Lemma 2 (Partial Order on Class Frames)

Let \([C_1],\ldots ,[C_n]\) be syntactic regularities for class frames in an ontology \(\mathcal {O} \). Then the relation \(\lesssim _G\) for class frames induces a partial order on \([C_1],\ldots ,[C_n]\).

4 Methods

Research Questions. To develop a first understanding of syntactic structures in published ontologies, we focus on properties related to OWL constructors for class expressions. In particular, we investigate to what extent such constructors are nested and combined to give rise to more complex structures. Furthermore, we aim to identify and characterise common structures within and across ontologies. Lastly, we investigate to what extent distinct syntactic structures are related by shared substructures.

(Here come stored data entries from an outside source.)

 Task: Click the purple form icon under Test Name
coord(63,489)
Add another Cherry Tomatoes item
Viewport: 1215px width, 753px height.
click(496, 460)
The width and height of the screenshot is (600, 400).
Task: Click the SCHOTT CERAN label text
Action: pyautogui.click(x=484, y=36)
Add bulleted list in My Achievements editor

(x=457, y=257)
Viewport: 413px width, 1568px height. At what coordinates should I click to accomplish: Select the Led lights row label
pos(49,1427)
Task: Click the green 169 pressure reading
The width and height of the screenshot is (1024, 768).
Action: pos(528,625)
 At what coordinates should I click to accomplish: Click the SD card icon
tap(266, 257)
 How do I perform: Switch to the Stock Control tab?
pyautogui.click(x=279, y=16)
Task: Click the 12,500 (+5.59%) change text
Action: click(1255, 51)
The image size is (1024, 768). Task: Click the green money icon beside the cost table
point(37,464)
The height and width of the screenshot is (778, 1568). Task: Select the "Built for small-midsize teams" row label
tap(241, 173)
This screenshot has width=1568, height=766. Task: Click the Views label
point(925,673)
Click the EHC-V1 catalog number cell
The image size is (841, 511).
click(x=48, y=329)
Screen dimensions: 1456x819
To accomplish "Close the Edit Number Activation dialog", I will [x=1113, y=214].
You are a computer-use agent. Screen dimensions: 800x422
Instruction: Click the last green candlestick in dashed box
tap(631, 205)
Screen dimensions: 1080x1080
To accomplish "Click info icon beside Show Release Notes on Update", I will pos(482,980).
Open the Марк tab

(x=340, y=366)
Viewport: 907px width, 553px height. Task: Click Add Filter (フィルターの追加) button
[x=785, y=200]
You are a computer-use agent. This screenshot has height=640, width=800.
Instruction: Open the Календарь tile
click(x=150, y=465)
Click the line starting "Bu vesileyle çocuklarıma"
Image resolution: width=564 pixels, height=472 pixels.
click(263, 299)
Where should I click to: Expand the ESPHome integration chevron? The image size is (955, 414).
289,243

Experimental Design. Since we are interested in the way OWL constructors are used in OWL ontologies, we will investigate syntactic regularities w.r.t. the language abstraction G proposed in Sect. 3.2. So, we will refer to syntactic regularities based on G (for axioms and class frames) simply as regularities (for axioms and class frame respectively) unless stated otherwise. Likewise, we will not explicitly specify that modelling structures for regularities are based on G unless the context is ambiguous. Our investigation consists of five experiments. In the following, we give a brief description for each of these experiments and describe the construction of the experimental corpus of ontologies using BioPortal. We refer the interested reader to the technical report [11] for a discussion of using BioPortal for the purposes of this study.

  • 1. Number of Syntactic Regularities. We determine to what extent ontologies give rise to different regularities, i.e., contain different syntactic structures.

  • 2. Size of Syntactic Regularities. We give an account of the size of syntactic regularities. Since a regularity is a set, its size is defined by the number of its elements.

  • 3. Characteristics of Common Modelling Structures. We determine what kind of modelling structures are common within and across ontologies. For this purpose, we inspect the three largest syntactic regularities in each ontology and qualify their associated modelling structures in terms of the nesting and combination of OWL constructors. Furthermore, we compare the modelling structures associated with large regularities across ontologies to identify structures of a general nature.

  • 4. Size and Depth of Modelling Structures. We determine to what extent OWL constructors are nested and combined in modelling structures. For this purpose, we report on the maximal size and depth of modelling structures in ontologies. Since a modelling structure for axioms is a tree, its depth is defined as its tree depth, i.e., the longest path from its root to a child. In the case of modelling structures for class frames, their depth is defined as the maximal depth of its axioms.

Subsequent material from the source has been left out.